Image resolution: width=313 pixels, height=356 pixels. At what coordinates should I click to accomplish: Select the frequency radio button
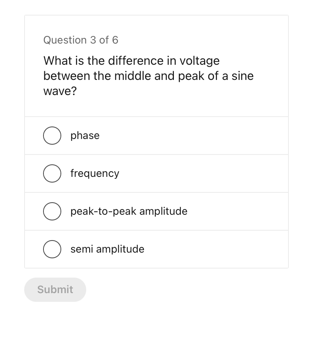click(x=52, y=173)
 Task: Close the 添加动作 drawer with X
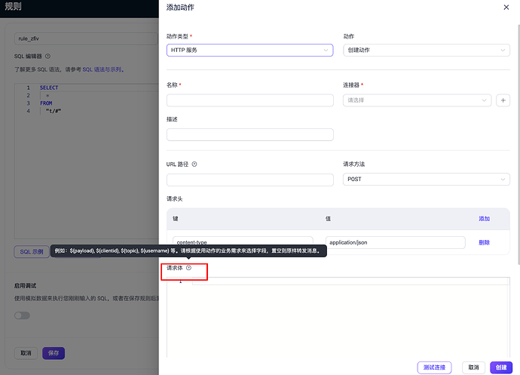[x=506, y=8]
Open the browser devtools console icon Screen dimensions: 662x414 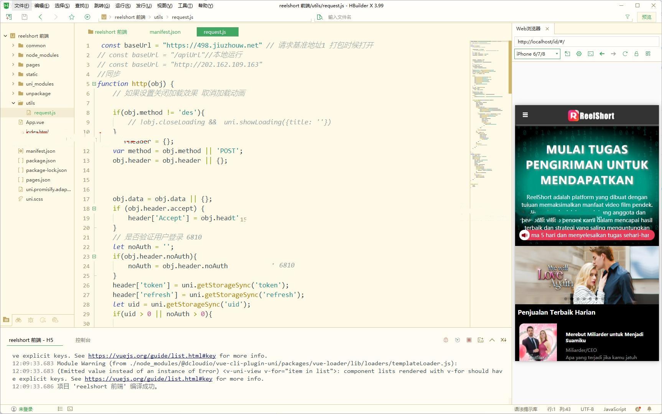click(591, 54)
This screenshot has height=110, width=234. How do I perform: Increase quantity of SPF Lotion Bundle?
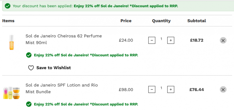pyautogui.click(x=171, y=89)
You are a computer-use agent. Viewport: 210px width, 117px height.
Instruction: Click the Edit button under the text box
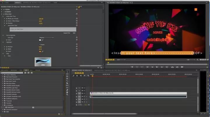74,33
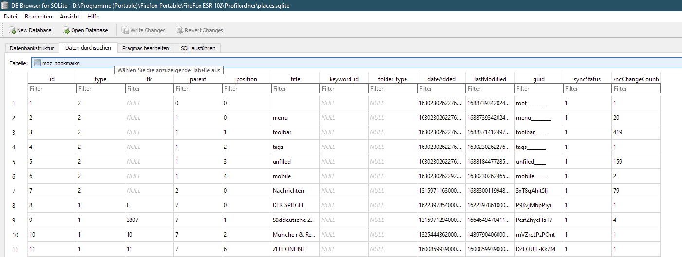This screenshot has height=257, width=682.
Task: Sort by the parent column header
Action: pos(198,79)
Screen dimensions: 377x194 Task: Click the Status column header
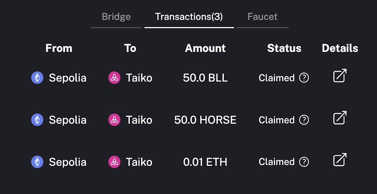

***

* Requirements: Copy the material word for word, starting at the line containing "This screenshot has height=110, width=234." and continuing through the end of the material. Leave out the pictures.

* Right answer:
This screenshot has height=110, width=234. How do I perform: Increase quantity of SPF Lotion Bundle?
pyautogui.click(x=171, y=89)
You are a computer-use agent. Viewport: 210px width, 117px height.
Instruction: Click the Edit button under the text box
74,33
This screenshot has height=257, width=682.
Task: Sort by the parent column header
Action: pos(198,79)
Screen dimensions: 377x194 Task: Click the Status column header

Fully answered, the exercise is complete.